Cuando éramos pequeños creíamos ciegamente en aquella leyenda urbana que nos contaban nuestras madres sobre el corte de digestión. Aún hoy, a los treintaytantos, se indignan cuando insinuamos que eso de esperar dos horas de reloj a volver a meterte al agua después de comer es una tontería. Pero entonces teníamos dos opciones: contentar a mamá esperándonos o engañar al organismo dando el último mordisco del bocata dentro del agua.
Esperar. Siempre se me ha dado un poco mal. Intento sobrellevarlo haciendo otras cosas para olvidarme de que estoy esperando. Hace muchos años, mientras pasaba el tiempo prudencial que aleja la posibilidad de sufir el mitológico corte de digestión en la playa, tuve una idea. Íbamos a construir un ancla para ir con la barca hinchable donde quisiéramos, dejándola amarrada al fondo mientras buceábamos. Así que agarramos un trozo de madera que vimos por ahí y nos pusimos manos a la obra, tan obsesionados con lograr el objetivo que no nos dimos cuenta de que estábamos tomando el camino equivocado: habíamos olvidado que la madera flota.

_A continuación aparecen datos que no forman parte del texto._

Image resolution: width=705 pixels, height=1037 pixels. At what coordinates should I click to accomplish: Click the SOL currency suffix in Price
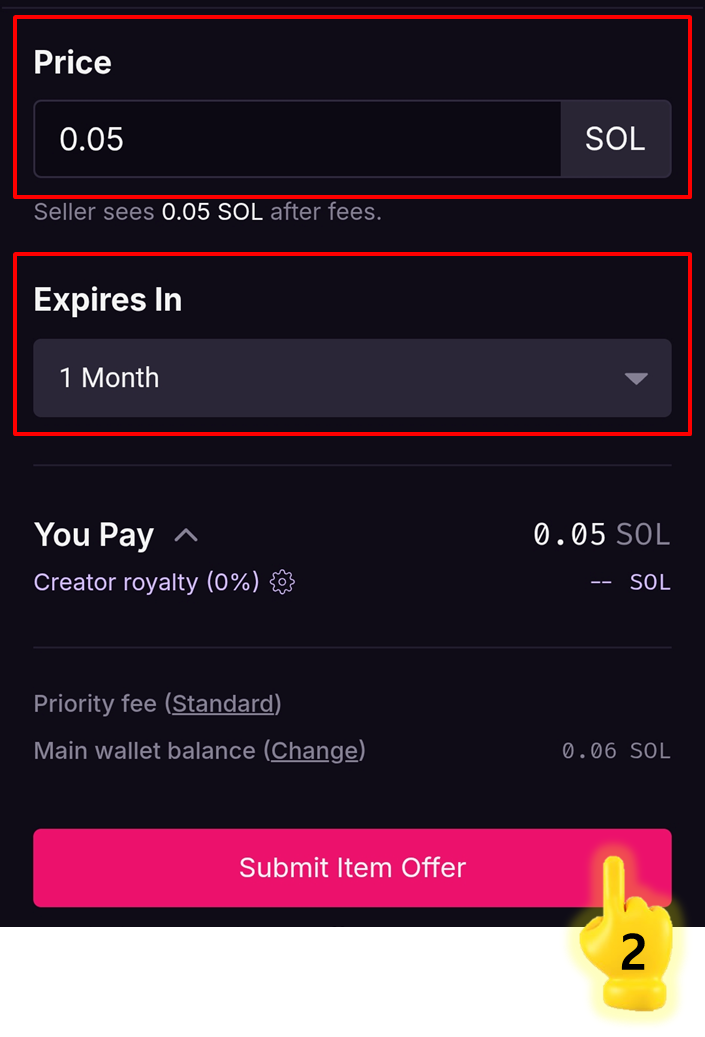tap(615, 139)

Ahora sé que la paciencia tiene su recompensa, por muy larga y difícil que pueda parecer la espera. Soy un poco como el petirrojo que no para de moverse en esa ramita. No siente ninguna amenaza y no necesita cambiar de postura, pero no para quieto. Sólo son tres noches. Salta y salta en su ramita, ahora hacia aquí, ahora hacia allá. Cuando llegue lo que está esperando estallará de emoción. Pacientemente canta y observa lo que tiene alrededor entre saltito y saltito. Mira el reloj constantemente. Las nueve y veinticinco. Las diez y cuarenta. Las once y cincuenta y cinco. Tus ojos buscando los míos entre la multitud. Aquí estamos por fin.